On Oct 19, 2007, at 4:50 PM, Michael Speer wrote:

> Nicolas,
>
> On Oct 19, 2007, at 3:33 PM, Nicolas Droux wrote:
>
>> <snip>
>>
>>> - How multiple mac address assigned to a single client correspond
>>>      to the rings owned by the client
>>
>> I don't agree that this is required for the port as part of the
>> initial Crossbow putback. From what I could tell LDOMs today doesn't
>> allow multiple MAC addresses to be assigned to vnets in the first  
>> place.
>
> The issue is not multiple MAC addresses for a vnet.  It's that the  
> vSwitch
> fronts mutliple MAC addresses for many vnet clients.  Hence, if a  
> vswitch
> is a single MAC client, then it needs to be assign multiple MAC  
> addresses
> to distribute packets for multiple L2 destinations.  This is the  
> existing
> functionality in vSwitch.

There are two things being discussed here. One is associating more  
than one MAC unicast addresses with a MAC client. The interface being  
reviewed allows this.

The other is within a MAC client to assign individual hardware rings  
to the unicast addresses of the same MAC client. That we cannot  
support. In order to do this you need to create multiple MAC clients  
with their own set of rings.

The MAC layer is designed to do the multiplexing and virtualization  
among multiple MAC clients, not within a MAC client. Having the  
vswitch as one MAC client and implement some of the same  
functionality as the MAC layer would be inefficient, and wouldn't  
allow it to take advantage of the features now provided by the MAC  
layer.

In order to take advantage of Crossbow, the vswitch should associate  
one or more MAC clients in the service domain with each vnet.

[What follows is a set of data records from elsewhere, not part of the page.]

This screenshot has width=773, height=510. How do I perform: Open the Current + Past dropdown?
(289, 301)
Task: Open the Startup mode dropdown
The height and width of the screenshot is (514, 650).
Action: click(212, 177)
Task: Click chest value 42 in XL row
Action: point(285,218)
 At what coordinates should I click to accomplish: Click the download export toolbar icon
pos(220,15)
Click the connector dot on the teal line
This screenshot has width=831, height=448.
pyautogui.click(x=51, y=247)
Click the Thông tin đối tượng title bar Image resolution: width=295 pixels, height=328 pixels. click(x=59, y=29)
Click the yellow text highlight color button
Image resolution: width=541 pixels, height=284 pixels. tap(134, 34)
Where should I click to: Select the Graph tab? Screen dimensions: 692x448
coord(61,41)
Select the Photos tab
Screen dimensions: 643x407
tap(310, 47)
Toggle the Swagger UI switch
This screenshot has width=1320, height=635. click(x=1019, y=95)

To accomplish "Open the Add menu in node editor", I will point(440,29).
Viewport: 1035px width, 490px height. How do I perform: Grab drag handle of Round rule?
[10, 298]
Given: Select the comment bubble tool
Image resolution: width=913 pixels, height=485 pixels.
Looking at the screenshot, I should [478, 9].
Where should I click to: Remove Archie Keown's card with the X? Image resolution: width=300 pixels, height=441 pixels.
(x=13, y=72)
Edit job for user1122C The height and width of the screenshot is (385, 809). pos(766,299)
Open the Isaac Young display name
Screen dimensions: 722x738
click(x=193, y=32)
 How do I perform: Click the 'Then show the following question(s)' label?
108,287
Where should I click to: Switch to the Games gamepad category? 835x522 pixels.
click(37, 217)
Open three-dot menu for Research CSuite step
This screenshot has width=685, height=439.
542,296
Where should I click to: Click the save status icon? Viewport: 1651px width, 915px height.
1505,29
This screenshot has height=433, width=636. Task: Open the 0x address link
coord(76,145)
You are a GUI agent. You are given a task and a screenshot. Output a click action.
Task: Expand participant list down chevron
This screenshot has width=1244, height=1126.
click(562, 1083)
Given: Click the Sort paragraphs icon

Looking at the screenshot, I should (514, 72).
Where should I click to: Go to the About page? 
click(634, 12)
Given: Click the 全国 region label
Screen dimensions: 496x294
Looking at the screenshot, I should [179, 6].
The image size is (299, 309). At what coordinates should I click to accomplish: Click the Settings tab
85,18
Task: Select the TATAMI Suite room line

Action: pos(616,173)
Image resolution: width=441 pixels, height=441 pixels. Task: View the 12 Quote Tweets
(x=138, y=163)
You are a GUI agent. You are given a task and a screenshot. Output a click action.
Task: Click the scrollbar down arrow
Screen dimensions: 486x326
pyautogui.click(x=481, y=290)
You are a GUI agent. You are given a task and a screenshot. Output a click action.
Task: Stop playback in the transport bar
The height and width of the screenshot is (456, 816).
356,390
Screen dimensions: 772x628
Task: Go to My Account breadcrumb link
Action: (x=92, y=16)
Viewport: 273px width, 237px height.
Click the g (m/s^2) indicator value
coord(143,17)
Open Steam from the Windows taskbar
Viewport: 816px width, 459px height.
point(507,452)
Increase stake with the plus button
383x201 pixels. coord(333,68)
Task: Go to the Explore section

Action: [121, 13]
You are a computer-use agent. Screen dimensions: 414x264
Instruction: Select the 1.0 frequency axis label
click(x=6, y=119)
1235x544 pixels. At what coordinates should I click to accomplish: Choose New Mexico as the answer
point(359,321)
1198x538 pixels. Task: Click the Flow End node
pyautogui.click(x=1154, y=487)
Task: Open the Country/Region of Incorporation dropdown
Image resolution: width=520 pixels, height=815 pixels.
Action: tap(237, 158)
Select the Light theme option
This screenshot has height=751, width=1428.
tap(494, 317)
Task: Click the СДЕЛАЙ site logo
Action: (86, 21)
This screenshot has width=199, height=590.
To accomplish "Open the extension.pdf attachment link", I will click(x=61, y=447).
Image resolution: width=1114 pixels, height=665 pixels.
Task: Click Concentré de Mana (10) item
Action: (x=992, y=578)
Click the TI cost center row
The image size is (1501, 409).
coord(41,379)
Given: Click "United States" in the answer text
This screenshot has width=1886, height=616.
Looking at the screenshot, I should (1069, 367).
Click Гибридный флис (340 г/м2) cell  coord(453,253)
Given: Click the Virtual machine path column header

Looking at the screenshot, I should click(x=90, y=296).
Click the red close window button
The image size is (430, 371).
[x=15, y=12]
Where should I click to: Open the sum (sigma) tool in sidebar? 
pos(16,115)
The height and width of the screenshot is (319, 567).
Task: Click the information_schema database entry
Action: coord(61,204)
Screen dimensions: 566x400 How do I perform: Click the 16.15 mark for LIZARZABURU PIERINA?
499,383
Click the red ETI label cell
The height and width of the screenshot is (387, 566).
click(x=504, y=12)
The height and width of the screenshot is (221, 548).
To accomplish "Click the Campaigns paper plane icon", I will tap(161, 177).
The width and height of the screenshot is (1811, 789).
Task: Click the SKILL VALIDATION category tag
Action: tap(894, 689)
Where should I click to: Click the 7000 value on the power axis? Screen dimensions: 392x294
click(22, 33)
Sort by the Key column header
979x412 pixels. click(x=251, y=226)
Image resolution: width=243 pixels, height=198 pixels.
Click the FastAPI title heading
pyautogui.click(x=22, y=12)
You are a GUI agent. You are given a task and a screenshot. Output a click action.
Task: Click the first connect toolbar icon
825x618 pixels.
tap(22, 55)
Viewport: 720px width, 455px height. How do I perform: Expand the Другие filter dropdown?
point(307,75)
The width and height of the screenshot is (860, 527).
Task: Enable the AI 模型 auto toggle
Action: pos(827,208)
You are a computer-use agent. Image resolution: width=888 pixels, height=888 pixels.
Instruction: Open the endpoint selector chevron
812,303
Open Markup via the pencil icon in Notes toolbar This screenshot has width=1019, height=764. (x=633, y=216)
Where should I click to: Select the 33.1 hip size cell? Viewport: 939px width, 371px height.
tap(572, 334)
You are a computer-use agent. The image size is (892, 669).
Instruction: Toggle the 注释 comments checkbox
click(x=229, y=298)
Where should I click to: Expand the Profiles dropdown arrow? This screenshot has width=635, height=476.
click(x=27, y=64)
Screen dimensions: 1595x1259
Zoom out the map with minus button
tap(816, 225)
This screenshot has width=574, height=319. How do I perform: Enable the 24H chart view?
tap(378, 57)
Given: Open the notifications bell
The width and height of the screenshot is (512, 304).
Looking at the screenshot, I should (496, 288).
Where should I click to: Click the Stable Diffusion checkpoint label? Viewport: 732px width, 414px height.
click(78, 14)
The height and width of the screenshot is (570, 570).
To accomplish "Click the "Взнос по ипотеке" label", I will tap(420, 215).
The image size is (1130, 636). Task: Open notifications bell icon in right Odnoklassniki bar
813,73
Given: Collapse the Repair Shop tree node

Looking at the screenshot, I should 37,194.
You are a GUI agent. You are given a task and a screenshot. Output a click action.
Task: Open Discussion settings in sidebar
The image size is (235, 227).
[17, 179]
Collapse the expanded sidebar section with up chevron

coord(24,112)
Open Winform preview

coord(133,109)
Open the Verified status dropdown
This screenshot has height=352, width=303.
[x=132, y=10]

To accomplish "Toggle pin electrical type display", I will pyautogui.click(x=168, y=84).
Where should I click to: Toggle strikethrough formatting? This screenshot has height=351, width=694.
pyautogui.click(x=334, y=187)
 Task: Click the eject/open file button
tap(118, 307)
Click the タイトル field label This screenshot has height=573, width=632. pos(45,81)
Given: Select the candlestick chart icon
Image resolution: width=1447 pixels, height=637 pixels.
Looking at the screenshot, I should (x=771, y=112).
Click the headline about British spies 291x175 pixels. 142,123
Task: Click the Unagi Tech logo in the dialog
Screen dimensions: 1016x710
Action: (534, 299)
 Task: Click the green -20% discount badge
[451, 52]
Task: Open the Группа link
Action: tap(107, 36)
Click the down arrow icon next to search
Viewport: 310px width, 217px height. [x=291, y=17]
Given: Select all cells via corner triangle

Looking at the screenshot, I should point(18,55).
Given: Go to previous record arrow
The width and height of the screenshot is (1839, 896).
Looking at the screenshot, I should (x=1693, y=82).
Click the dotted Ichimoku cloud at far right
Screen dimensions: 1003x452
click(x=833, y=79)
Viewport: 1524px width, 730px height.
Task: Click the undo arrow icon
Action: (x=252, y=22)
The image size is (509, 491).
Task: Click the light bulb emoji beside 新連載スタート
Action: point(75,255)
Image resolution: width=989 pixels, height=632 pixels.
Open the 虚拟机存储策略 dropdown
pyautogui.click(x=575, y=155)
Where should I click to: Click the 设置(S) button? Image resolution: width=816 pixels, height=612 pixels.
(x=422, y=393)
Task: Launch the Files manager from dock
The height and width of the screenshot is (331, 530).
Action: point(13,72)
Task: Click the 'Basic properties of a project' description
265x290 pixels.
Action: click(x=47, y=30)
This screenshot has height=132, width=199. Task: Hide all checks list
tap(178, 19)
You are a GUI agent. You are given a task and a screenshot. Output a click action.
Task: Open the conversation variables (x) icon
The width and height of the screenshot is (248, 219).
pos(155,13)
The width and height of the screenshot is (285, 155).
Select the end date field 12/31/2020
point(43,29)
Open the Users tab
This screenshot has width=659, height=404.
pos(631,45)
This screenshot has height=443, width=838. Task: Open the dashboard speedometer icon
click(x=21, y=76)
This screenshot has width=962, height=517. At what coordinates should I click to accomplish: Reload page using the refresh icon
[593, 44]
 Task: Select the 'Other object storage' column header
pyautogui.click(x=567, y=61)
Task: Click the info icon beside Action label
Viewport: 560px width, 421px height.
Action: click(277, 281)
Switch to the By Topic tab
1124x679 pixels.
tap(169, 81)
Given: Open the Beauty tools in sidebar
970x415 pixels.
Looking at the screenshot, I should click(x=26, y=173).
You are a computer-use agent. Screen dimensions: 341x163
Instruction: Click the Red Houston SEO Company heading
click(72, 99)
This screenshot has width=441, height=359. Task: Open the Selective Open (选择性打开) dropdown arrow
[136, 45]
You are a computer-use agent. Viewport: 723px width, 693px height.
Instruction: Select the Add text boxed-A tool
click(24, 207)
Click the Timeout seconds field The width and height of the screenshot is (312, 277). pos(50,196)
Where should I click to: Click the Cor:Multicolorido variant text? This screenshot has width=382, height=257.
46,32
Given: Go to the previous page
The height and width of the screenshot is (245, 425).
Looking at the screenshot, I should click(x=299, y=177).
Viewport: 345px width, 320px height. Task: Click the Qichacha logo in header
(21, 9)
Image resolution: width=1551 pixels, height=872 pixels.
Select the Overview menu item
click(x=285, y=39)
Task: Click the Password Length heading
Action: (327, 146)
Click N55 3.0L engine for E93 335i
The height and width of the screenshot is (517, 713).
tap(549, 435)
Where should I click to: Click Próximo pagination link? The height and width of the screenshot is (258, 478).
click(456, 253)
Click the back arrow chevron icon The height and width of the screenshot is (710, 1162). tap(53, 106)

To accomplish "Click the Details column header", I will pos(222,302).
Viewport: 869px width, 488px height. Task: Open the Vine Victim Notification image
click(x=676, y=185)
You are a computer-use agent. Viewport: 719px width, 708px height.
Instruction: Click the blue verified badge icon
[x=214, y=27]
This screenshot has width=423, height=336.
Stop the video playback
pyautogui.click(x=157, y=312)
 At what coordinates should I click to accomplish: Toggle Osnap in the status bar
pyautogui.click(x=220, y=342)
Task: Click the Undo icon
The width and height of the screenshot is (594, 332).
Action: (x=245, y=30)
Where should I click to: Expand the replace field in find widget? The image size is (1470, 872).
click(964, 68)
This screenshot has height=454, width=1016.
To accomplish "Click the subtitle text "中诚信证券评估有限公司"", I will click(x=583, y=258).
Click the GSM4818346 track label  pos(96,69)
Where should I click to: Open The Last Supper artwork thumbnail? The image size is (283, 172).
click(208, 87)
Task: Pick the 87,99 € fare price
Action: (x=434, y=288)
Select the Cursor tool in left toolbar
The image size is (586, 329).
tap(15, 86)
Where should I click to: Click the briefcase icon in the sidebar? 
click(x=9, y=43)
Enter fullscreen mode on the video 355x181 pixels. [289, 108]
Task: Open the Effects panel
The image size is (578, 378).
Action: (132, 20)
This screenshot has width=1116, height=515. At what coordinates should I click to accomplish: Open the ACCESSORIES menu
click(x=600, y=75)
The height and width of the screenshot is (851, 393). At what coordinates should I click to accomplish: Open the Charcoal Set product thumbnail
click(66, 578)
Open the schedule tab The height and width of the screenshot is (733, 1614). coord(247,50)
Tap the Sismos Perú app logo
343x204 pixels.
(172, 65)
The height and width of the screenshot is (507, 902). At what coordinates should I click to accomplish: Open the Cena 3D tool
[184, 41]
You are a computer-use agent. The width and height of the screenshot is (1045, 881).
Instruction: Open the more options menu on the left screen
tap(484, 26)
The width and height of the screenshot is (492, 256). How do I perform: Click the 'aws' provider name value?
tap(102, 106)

>>> - Usage of HW mac addr slots in the NIC and automatic switching
>>>      to layer-2 filtering and promisc mode.
>>
>> I think I answered your questions about this point below. Also today
>> there's no hardware classification done in hardware for LDOMs,
>> whether in promiscuous mode or not. So I don't understand why you
>> consider this a requirement for the initial port.
>
> The may be a terminology issue here. So,the existing vSwitch uses  
> L2 Hardware
> classification in nxge, bge, and e1000g for example to filter  
> incoming packets.

That's not what we call hardware classification in Crossbow  
terminology. What we refer to as hardware classification is directing  
traffic to one or more rings based on the content of the packet headers.

> Each domain's L2 address is placed in hardware address slot.  If  
> the slots are
> exhausted, the switch will then decide whether to put the interface  
> into promiscuous
> mode or not.

This is what the new MAC layer does as well. Did Narayan mean  
"switching *between* L2 filtering and promisc mode" instead of  
"switching *to* L2 filtering and promisc mode" then?

Nicolas.

-- 
Nicolas Droux - Solaris Core OS - Sun Microsystems, Inc.